Pedaling the backroads of Montana


The small one-hundred year old cemetery I bicycled by was positioned for all the departed to face south and take in the Beartooth Mountain range with an unobstructed view from on top of the bluff. The bluff overlooked Rock Creek.

The sound of the creek rushing over rocks was a lullaby that sung uninterrupted to the infant twins that were buried in the corner of the cemetery.

Their burial site was surrounded by no one. For some reason they occupied a space away from the thirty or so people buried in the quaint fenced yard only the locals would find. Parents should not have to bury their young, especially infant twins. The tombstone read 1921. Absent of a date range. Their lives came and went as the four seasons of the mountains come and go within the year.

I rode my bicycle past the headstone at first until my eye caught the names of the parents the infants belonged too.

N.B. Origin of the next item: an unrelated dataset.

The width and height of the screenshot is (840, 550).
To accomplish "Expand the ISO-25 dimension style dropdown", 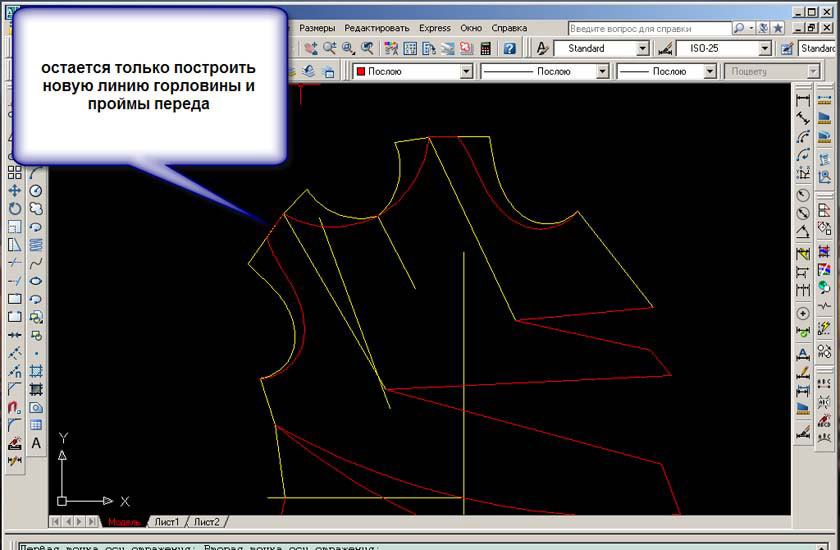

I hit my brakes and rode back to the fence line that separated us. Their names where James and Margaret Barry, they too have passed.

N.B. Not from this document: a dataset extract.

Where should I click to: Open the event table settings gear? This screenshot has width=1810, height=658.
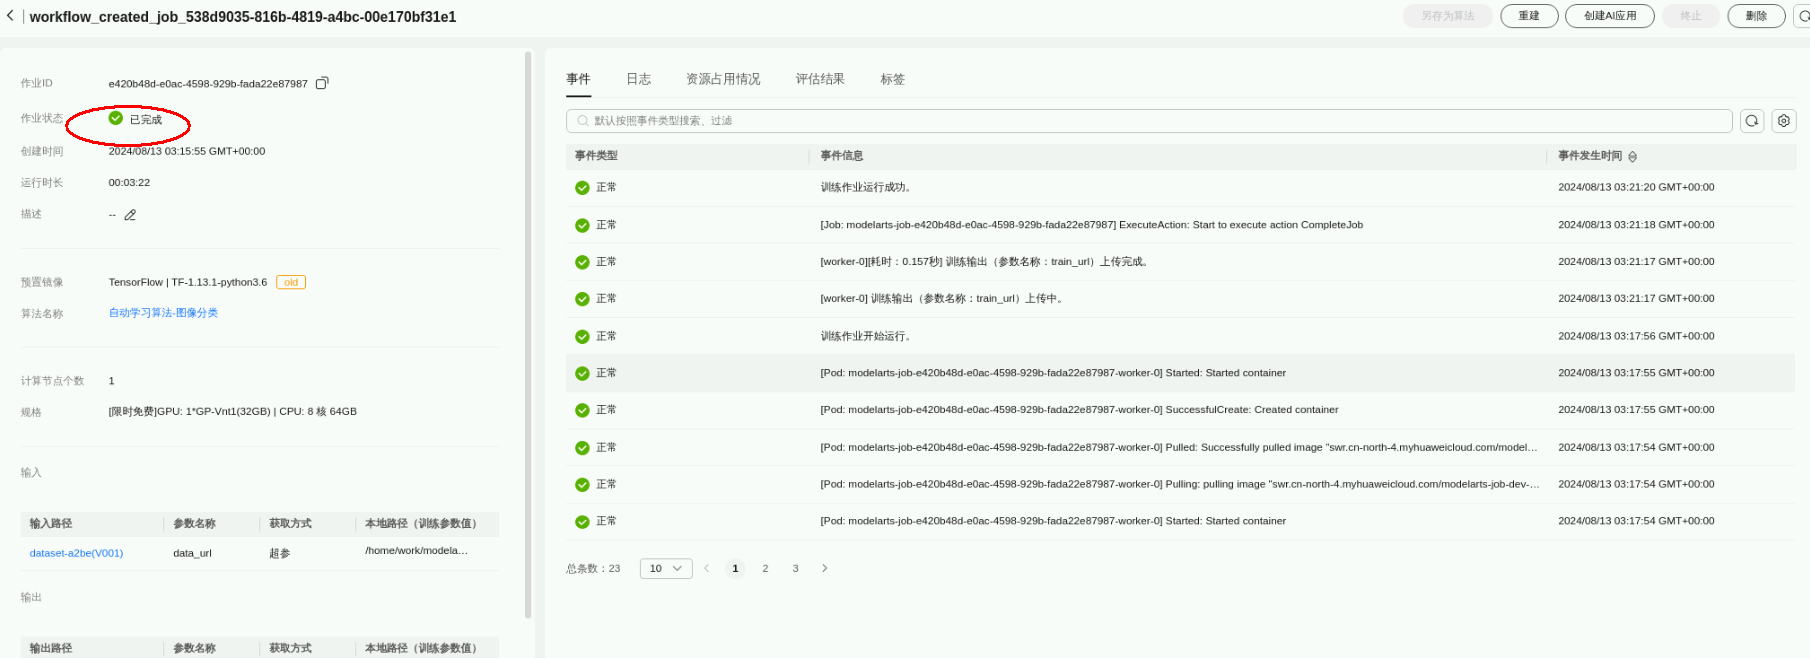(x=1784, y=121)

The children were alone, but never lonely. The sun, moon, stars, stream, deer and mountains watch over them day and night.

If I had been in a car instead of on my bicycle, I would have rushed by.

The cemetery sobered my mind from the trivial matters that can derail a moment in time. I am alive and pedaling a bike with the sun in my face, a view of the mountains on the horizon, the sound of the water as it rushes over the rocks below me.

I witnessed the seasons come and go. I bicycle through them. Today, I am alive and thankful.